Harriet Baker, Rural Hours: The Country Lives of Virginia Woolf, Sylvia Townsend Warner, and Rosamond Lehmann.  What is it like to be an unusual woman writer, with unusual proclivities, and have to build up or rebuild your work life in the countryside?  There is now a whole book on this topic.  Does it really mean you have to write down a complete inventory of all household possessions? (apparently)  Beautifully written, very British, will frustrate those who seek generalization but recommended nonetheless.

Cormac Ó Gráda, Hidden Victims: Civilian Casualties of the Two World Wars.

Anil Ananthaswamy, Why Machines Learn: The Elegant Math Behind Modern AI.

Luke Stegemann, Madrid: A New Biography.

Alisa Lozhkina, The Art of Ukraine.

Padraig O’Malley, Perils and Prospects of a United Ireland.
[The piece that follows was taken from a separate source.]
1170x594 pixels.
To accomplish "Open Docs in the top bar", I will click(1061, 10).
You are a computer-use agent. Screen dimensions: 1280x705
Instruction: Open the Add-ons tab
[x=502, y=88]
Craig Brown, A Voyage Around the Queen.

Patchen Barss, The Impossible Man: Roger Penrose and the Cost of Genius.

Truly an outstanding list for this year.  Although reading and “the book” are in decline, books are not.  If I had to pick out two to top the list, perhaps they would be:

Annie Jacobsen, Nuclear War: A Scenario, and

Michael Cook, A History of the Muslim World: From its Origins to the Dawn of Modernity.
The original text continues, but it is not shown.